If there is no need to ignore anything else than _build, I would probably just stop doing that. It's a higly confusing impilit behavior.
What about directories that stard with a .? We also ignore those by default.
I've also got bitten by that when tried to tell dune that I need my .cargo dir in the build environment as a dependency. It was just silently ignored when I had it explicitly written in a rule, no errors, happy debugging. Maybe there should be some stanza to specify which source trees should include all that's found inside verbatim without any filtering. data_only_dir might be that stanza actually, as cargo sources are just data for dune, as well as cargo configs in .cargo folder.
Another possibility would be to only change the default glob for subdirectories of those specified in vendored_dirs.

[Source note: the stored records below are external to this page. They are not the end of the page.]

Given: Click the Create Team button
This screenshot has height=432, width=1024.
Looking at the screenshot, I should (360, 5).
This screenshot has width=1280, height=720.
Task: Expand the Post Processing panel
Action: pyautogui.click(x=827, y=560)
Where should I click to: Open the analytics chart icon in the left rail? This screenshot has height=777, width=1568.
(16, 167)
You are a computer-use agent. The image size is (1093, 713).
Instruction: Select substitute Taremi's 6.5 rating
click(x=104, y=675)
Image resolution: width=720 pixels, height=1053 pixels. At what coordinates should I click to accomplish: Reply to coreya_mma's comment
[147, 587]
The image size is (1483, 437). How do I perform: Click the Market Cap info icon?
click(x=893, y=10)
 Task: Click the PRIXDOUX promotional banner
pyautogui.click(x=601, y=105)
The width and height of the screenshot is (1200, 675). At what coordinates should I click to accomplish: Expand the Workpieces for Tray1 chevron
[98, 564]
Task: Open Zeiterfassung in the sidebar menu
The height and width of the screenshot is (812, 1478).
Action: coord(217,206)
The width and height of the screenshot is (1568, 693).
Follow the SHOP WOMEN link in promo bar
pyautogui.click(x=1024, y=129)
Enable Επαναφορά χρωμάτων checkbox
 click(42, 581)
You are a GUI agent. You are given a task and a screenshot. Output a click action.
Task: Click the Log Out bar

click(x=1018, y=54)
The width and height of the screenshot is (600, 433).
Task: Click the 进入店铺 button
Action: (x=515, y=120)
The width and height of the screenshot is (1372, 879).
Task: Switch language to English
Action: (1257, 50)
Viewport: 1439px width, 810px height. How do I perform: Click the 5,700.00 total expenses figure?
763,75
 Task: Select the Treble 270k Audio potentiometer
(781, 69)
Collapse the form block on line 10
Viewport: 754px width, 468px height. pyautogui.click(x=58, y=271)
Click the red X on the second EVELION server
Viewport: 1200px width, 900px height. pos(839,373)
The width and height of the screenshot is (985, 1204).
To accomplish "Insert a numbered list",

Right now I use vedored_dirs to mark my cargo vendor folder, copied that from some of the templates for cargo integration available online. That template also uses source_tree stanza to depend on the whole vendor folder in rules, invoking cargo. So yeah, vendored_dirs not ignoring some files because of . or _ would work for me, not sure if it might break something, as vendored_dirs are also used for vendored dune projects.
Another possibility would be to only change the default glob for subdirectories of those specified in
vendored_dirs.
As clever as that may sound, it's going to surprise someone else down the line and that someone will create a ticket very similar to this one one day.
I think removing all the globs from the default set of patterns is the right first step. We can ignore _build, _opam, .git,but nothing like [._]*
Sounds good to me!
Is there anyone working on the fix for this? If not, is it possible to get some guidance if the feature given above is something wanted?
If not, is it possible to get some guidance if the feature given above is something wanted?
Yes, I think a PR in this direction would be accepted. The change probably needs to be versioned though.